A cidade de Botucatu viveu um momento histórico para a cultura local com a primeira apresentação oficial da Cuesta Jazz Band, realizada após a aprovação de sua municipalização. O projeto de lei que tornou a banda um equipamento cultural do município foi votado no dia 17 de novembro pela Câmara Municipal e aprovado por unanimidade. A sanção da lei ocorreu em 25 de novembro, pelo prefeito Fábio Leite, consolidando oficialmente a Cuesta Jazz Band como patrimônio cultural da cidade.
De acordo com a secretária de Cultura de Botucatu, Cris Cury, o momento representa um avanço significativo na política cultural do município. “Digo ‘nossa’ porque a Cuesta Jazz Band agora pertence oficialmente à cidade. Em janeiro iniciaremos, junto aos músicos e à equipe da Secretaria de Cultura, o planejamento da agenda, repertório, sala de ensaios e regulamentação. Estamos avançando na direção oposta de muitos municípios, que encerram atividades musicais por falta de planejamento ou prioridade”, destacou a secretária. Para ela, a iniciativa reafirma o compromisso da administração municipal com a valorização da música instrumental.
O saxofonista Samuel Ramos, integrante da Cuesta Jazz Band desde sua primeira formação, também ressaltou a importância histórica da conquista.
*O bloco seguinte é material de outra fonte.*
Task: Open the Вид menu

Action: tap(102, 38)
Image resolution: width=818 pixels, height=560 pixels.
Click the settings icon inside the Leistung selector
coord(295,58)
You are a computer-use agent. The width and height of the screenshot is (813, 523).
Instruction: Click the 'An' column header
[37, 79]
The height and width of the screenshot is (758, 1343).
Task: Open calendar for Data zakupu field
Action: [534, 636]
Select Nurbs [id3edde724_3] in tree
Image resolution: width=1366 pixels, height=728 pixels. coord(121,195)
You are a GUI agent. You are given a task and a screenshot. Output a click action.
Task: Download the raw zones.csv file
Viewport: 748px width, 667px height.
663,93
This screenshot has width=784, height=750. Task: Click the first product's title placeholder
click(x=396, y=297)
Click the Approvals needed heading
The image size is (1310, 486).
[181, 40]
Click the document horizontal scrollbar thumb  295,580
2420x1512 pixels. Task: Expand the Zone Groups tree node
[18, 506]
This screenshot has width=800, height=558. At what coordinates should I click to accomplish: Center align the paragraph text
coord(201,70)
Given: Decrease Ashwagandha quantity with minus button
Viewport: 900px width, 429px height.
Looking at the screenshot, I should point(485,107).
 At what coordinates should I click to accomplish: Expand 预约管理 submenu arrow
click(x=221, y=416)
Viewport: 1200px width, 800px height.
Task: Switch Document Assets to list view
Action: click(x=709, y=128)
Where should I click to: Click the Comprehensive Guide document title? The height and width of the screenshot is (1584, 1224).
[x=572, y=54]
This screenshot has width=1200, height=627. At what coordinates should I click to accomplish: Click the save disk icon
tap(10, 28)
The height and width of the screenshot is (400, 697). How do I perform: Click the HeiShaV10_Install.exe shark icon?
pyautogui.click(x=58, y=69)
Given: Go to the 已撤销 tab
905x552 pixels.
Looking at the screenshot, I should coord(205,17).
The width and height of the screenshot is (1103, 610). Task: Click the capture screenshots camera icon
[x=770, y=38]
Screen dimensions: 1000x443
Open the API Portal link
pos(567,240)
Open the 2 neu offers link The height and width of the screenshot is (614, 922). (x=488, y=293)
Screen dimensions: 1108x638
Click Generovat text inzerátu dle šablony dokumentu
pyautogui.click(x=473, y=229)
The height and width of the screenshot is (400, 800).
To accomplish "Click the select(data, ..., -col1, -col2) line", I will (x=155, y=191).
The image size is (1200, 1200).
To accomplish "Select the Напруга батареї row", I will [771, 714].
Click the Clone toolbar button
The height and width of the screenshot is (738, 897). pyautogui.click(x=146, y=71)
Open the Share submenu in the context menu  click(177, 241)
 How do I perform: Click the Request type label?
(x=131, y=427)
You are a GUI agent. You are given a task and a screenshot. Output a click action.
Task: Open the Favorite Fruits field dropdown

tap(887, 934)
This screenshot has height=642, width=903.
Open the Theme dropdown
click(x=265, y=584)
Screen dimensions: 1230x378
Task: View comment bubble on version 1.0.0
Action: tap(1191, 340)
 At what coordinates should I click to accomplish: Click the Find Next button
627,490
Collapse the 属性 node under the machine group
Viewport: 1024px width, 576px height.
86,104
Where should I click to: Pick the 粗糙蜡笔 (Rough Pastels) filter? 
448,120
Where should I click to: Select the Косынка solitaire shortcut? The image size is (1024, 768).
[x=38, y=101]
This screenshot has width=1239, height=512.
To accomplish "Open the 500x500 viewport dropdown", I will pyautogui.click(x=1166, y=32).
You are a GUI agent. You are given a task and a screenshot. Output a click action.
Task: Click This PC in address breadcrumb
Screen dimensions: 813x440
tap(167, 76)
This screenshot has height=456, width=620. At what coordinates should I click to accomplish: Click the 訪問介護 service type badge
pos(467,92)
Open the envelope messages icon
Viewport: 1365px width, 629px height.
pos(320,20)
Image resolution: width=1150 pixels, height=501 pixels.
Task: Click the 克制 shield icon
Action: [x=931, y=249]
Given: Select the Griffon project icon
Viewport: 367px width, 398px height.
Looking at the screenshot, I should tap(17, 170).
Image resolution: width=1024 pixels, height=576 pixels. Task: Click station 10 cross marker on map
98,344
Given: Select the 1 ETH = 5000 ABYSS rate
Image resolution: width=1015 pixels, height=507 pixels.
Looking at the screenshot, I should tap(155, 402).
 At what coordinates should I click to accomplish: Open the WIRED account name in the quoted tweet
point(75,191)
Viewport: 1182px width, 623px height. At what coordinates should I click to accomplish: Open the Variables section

Segundo ele, a municipalização concretiza um sonho antigo idealizado pelo artista Cláudio Fazzio, fundador da banda. “Esse é um momento histórico não só para a Cuesta Jazz Band, mas para toda a cultura da nossa cidade. Esse sonho começou anos atrás, quando Cláudio Fazzio acreditou e apostou em músicos locais, muitos deles ainda adolescentes, que defenderam a música instrumental e a cultura de Botucatu”, afirmou.
Samuel destacou ainda o caráter simbólico da conquista para músicos que passaram pelo grupo ao longo dos anos e para a comunidade. “Hoje, com a concretização desse sonho, sinto que estamos realizando os sonhos de todos os músicos que fizeram parte dessa história, dos amantes da música instrumental e, principalmente, do nosso saudoso Cláudio Fazzio.”
Ao final, o músico agradeceu ao prefeito Fábio Leite, à secretária Cris Cury, à Câmara Municipal, à Flávia Fazzio, pela autorização do uso do nome e da história da banda, aos músicos que passaram pelo projeto e à comunidade botucatuense pelo apoio contínuo. Com entusiasmo, deixou a expectativa para os próximos passos: “2026 que nos aguarde”.